INSTRUCTIONS FOR THE TASK | From the listing below, extract every line containing "agent".

++++++++++

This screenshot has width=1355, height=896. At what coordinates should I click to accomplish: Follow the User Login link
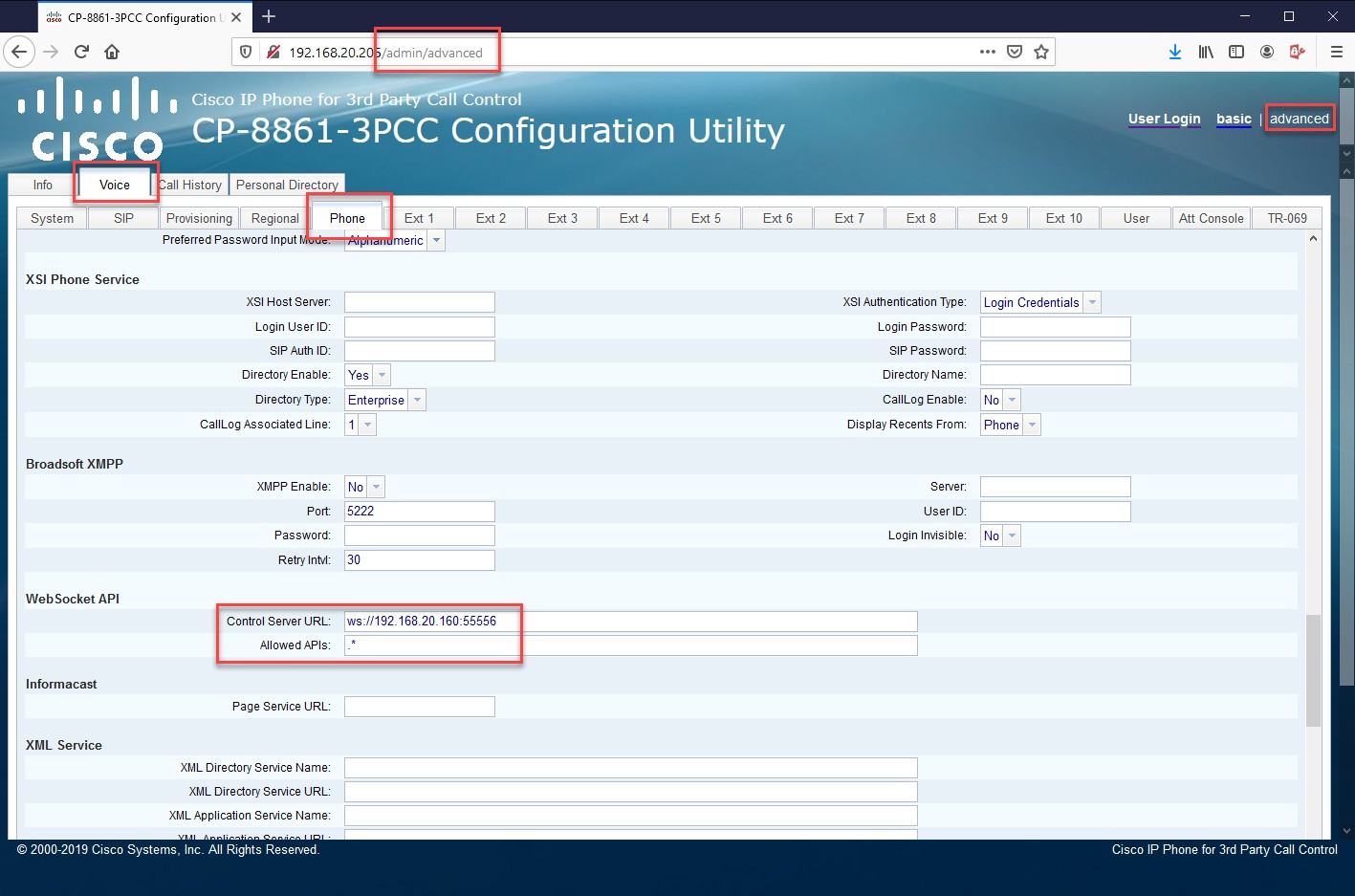(1164, 119)
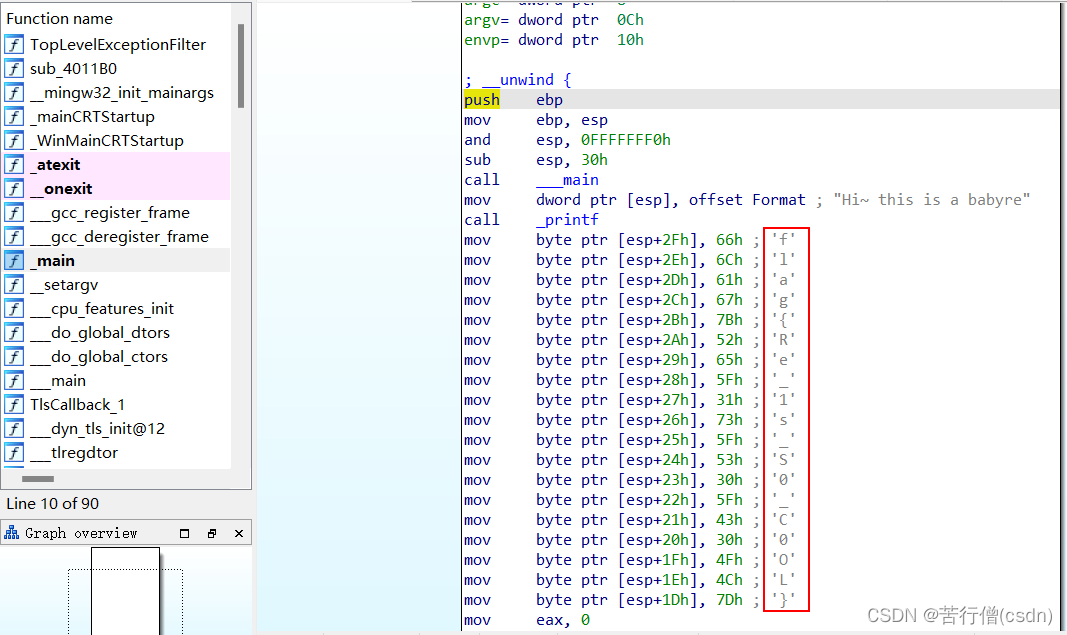Click the f icon next to __tlregdtor
This screenshot has width=1067, height=635.
click(13, 452)
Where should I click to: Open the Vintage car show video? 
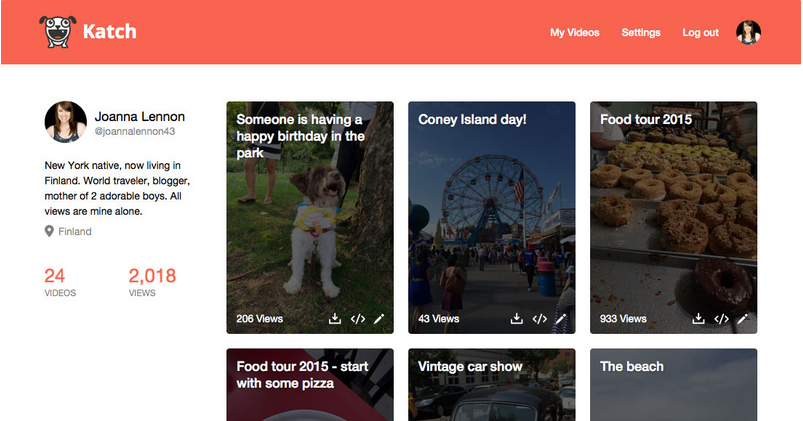[x=492, y=385]
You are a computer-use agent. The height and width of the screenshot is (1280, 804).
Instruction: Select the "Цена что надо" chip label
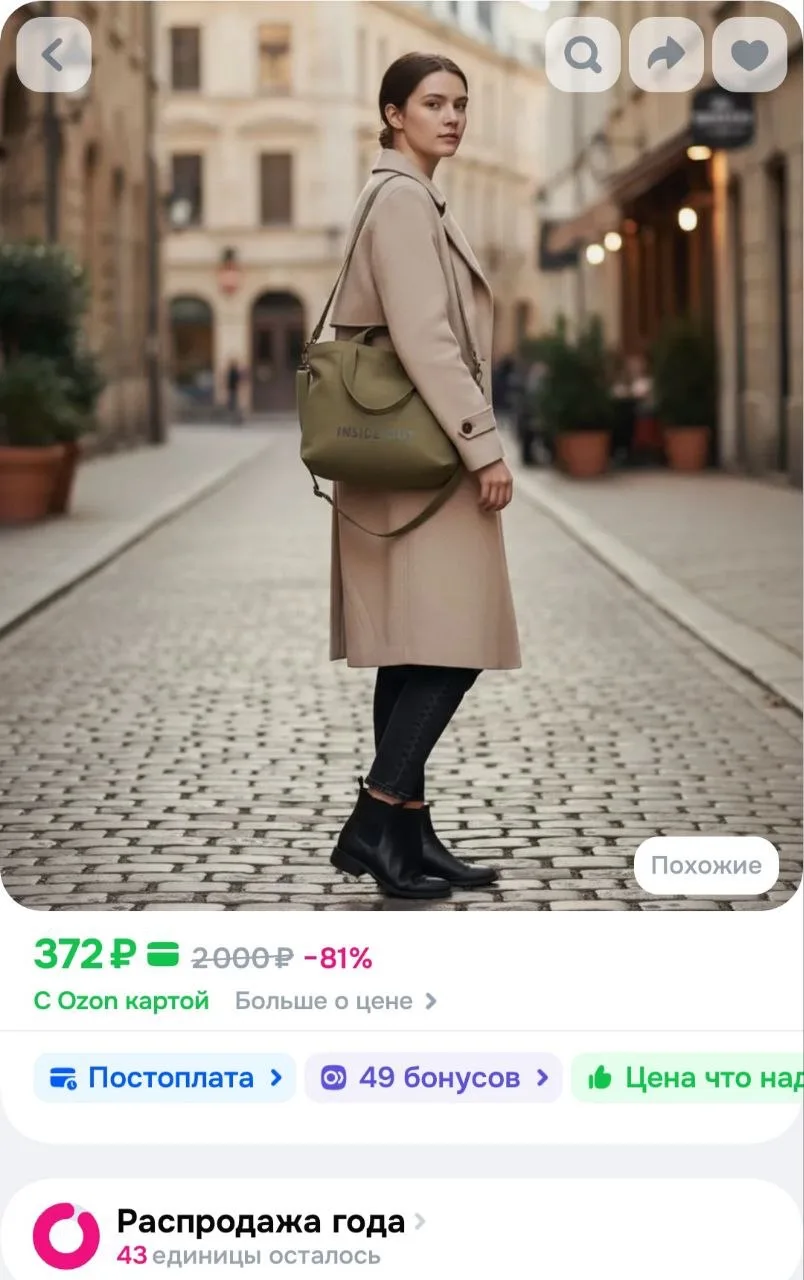click(714, 1078)
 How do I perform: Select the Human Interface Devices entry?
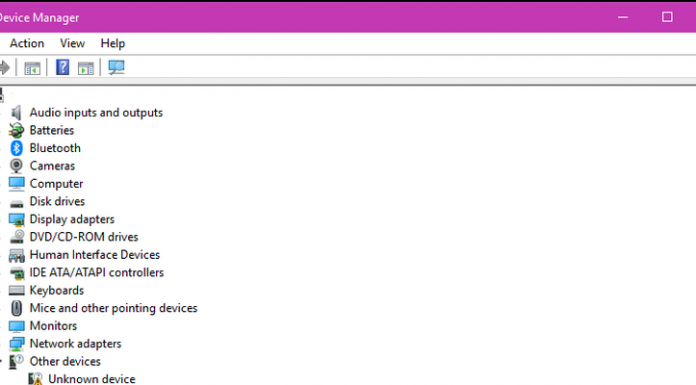pyautogui.click(x=95, y=255)
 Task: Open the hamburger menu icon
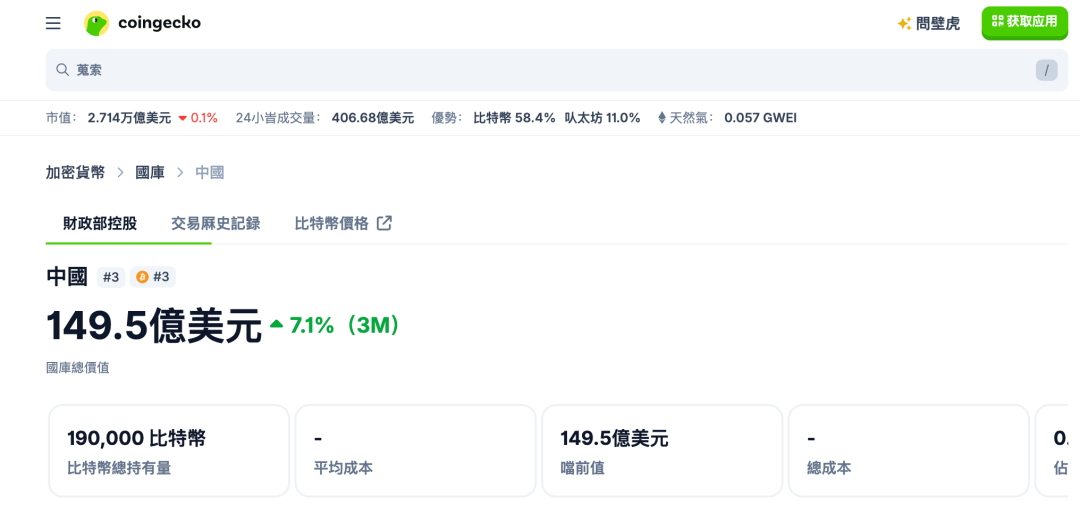point(53,23)
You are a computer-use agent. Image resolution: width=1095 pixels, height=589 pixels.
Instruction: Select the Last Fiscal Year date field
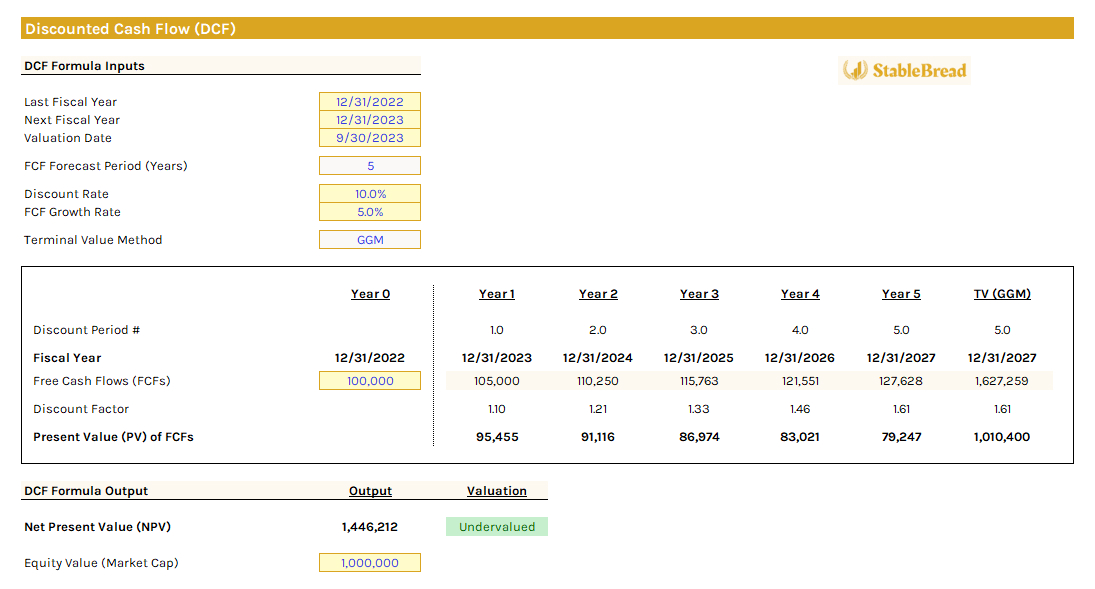pos(369,101)
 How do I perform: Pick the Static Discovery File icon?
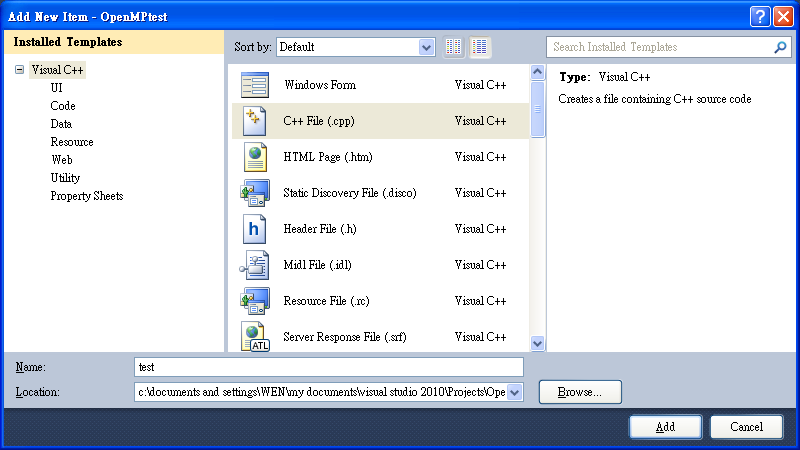[x=254, y=193]
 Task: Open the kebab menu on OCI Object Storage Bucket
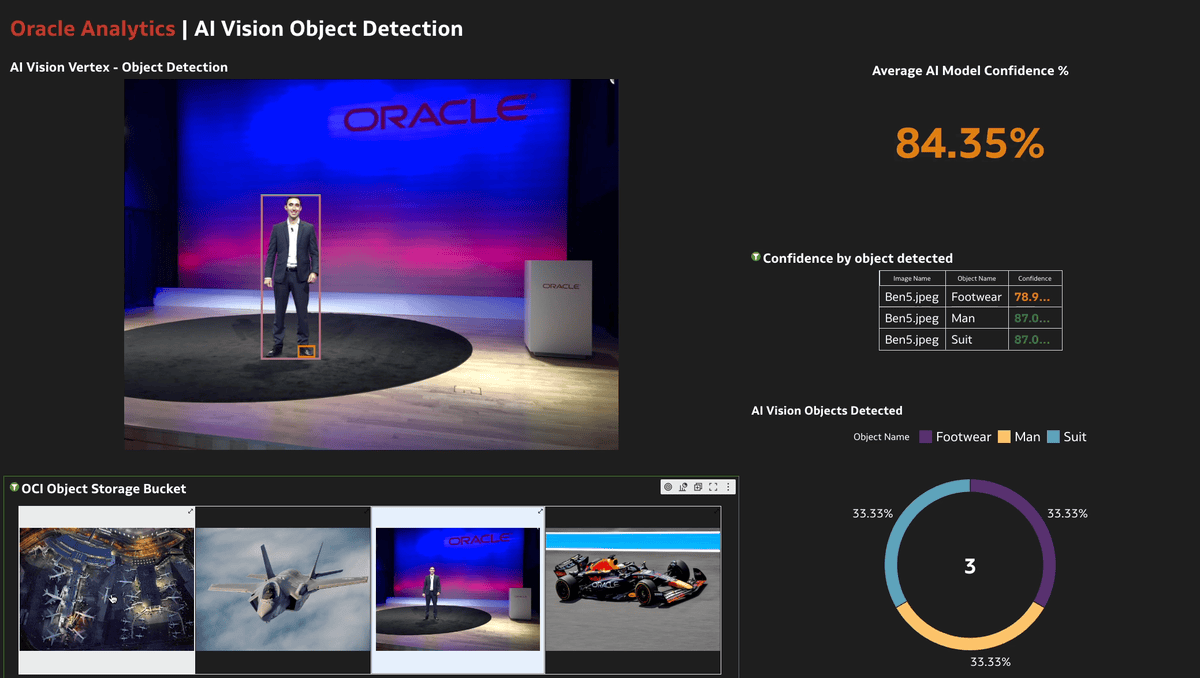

++++++++++

TASK ANSWER |
You are a computer-use agent. The height and width of the screenshot is (1280, 804).
You are a computer-use agent. Image resolution: width=1095 pixels, height=589 pixels.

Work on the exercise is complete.